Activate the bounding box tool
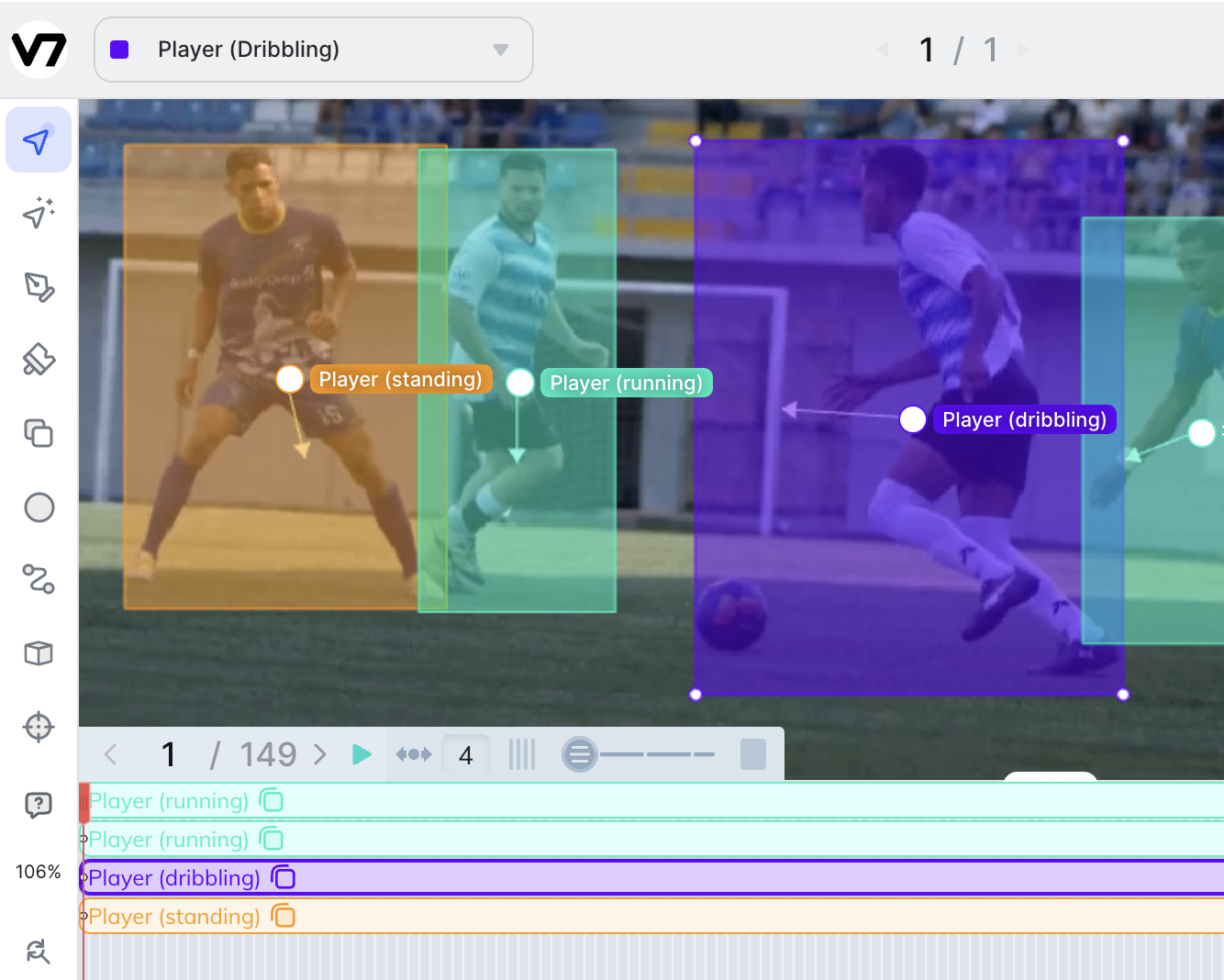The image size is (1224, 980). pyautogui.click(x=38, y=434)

...

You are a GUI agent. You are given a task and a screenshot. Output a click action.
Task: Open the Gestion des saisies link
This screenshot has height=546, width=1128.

...

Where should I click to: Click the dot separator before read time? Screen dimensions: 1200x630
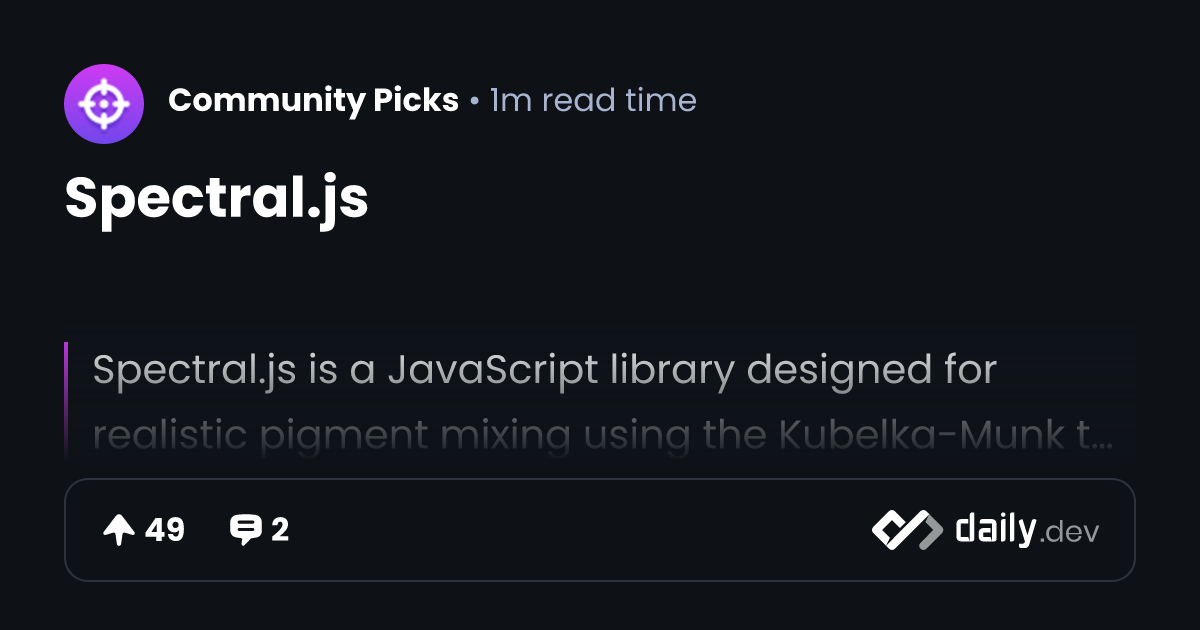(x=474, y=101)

● **YOUR INSTRUCTIONS**
The expected answer is every line in the data above that carries the string "screenshot".

● **YOUR SOLUTION**
You are a GUI agent. You are given a task and a screenshot. Output a click action.
This screenshot has height=546, width=1128.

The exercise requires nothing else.